**PASSAGE PROVIDED:**
-- start --

As a simple function, given a list of numbers:

def standard_deviation(list)
  mean = list.inject(:+) / list.length.to_f
  var_sum = list.map{|n| (n-mean)**2}.inject(:+).to_f
  sample_variance = var_sum / (list.length - 1)
  Math.sqrt(sample_variance)
end
1

If the records at hand are of type Integer or Rational, you may want to compute the variance using Rational instead of Float to avoid errors introduced by rounding.

For example:

def variance(list)
  mean = list.reduce(:+)/list.length.to_r
  sum_of_squared_differences = list.map { |i| (i - mean)**2 }.reduce(:+)
  sum_of_squared_differences/list.length
end

(It would be prudent to add special-case handling for empty lists and other edge cases.)

Then the square root can be defined as:

def std_dev(list)
  Math.sqrt(variance(list))
end
0

In case people are using postgres ... it provides aggregate functions for stddev_pop and stddev_samp - postgresql aggregate functions

stddev (equiv of stddev_samp) available since at least postgres 7.1, since 8.2 both samp and pop are provided.

-- end --

**SUPPLIED MATERIAL:**
-- start --

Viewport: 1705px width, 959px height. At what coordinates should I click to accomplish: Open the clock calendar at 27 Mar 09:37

-- end --
-- start --

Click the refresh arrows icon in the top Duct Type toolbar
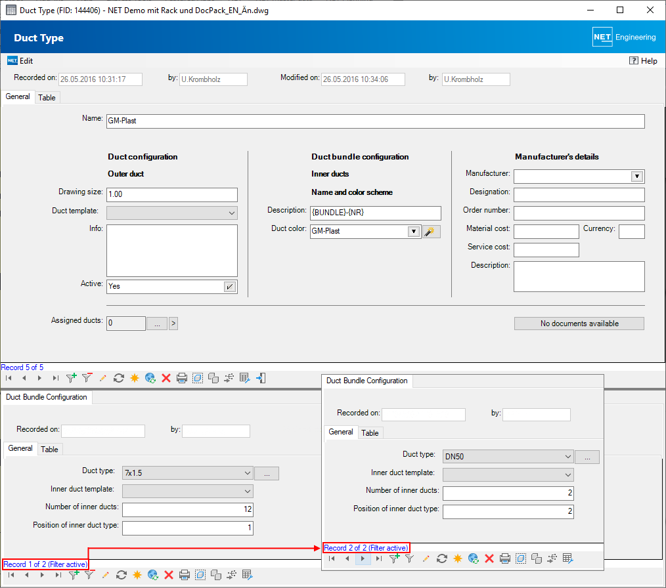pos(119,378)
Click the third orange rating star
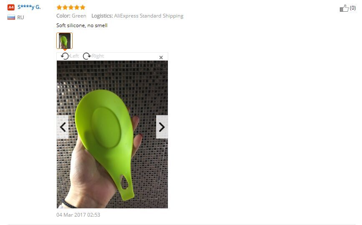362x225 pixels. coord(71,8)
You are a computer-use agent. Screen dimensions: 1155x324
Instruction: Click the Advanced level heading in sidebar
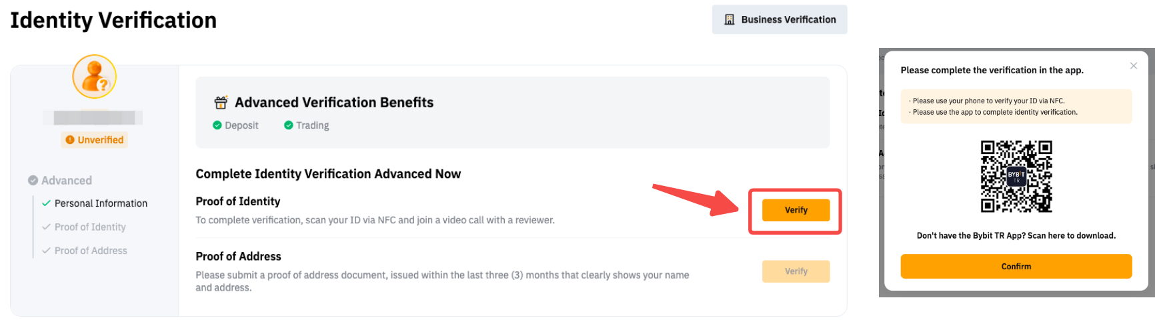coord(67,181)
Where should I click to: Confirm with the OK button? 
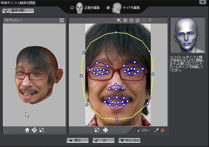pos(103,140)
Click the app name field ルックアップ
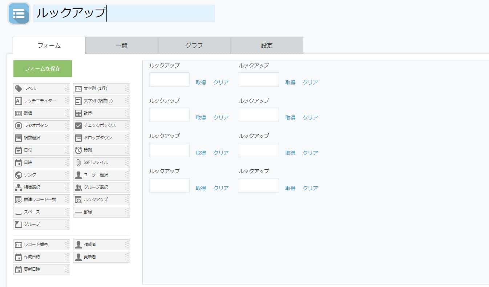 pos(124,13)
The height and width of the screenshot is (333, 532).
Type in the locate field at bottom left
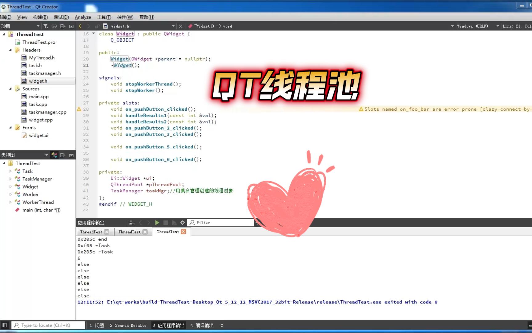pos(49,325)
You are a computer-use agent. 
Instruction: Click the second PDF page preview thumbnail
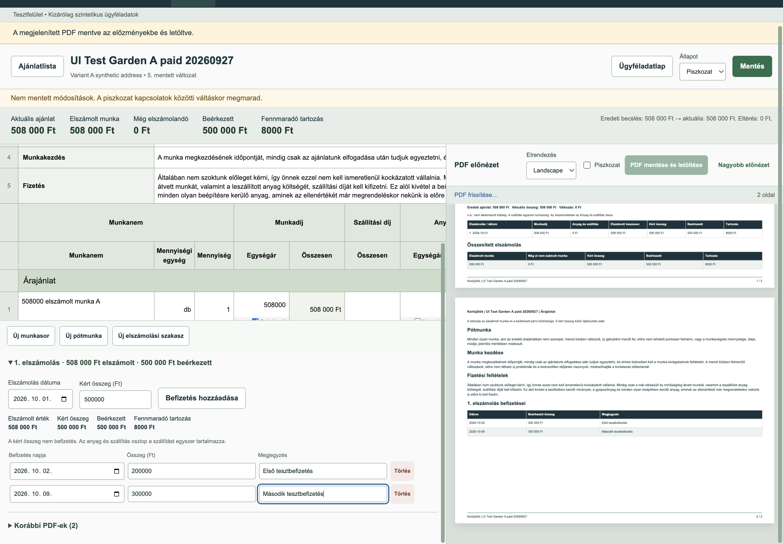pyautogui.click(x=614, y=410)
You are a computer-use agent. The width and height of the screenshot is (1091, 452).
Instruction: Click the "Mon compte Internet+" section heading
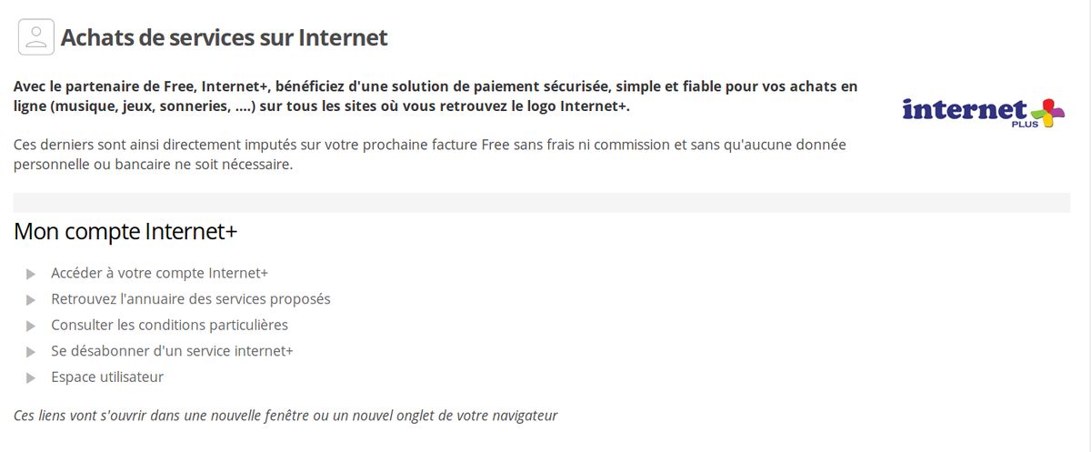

-- end --

**WHAT YOU NEED TO DO:**
A – From the passage on standard deviation, copy verbatim the stretch from "def std_dev(list)" up to and including "pop are provided.".
B – In the passage on standard deviation, since which postgres version are both stddev_samp and stddev_pop provided?

**ANSWER LIST:**
A –
def std_dev(list)
  Math.sqrt(variance(list))
end
0

In case people are using postgres ... it provides aggregate functions for stddev_pop and stddev_samp - postgresql aggregate functions

stddev (equiv of stddev_samp) available since at least postgres 7.1, since 8.2 both samp and pop are provided.

B – Since version 8.2.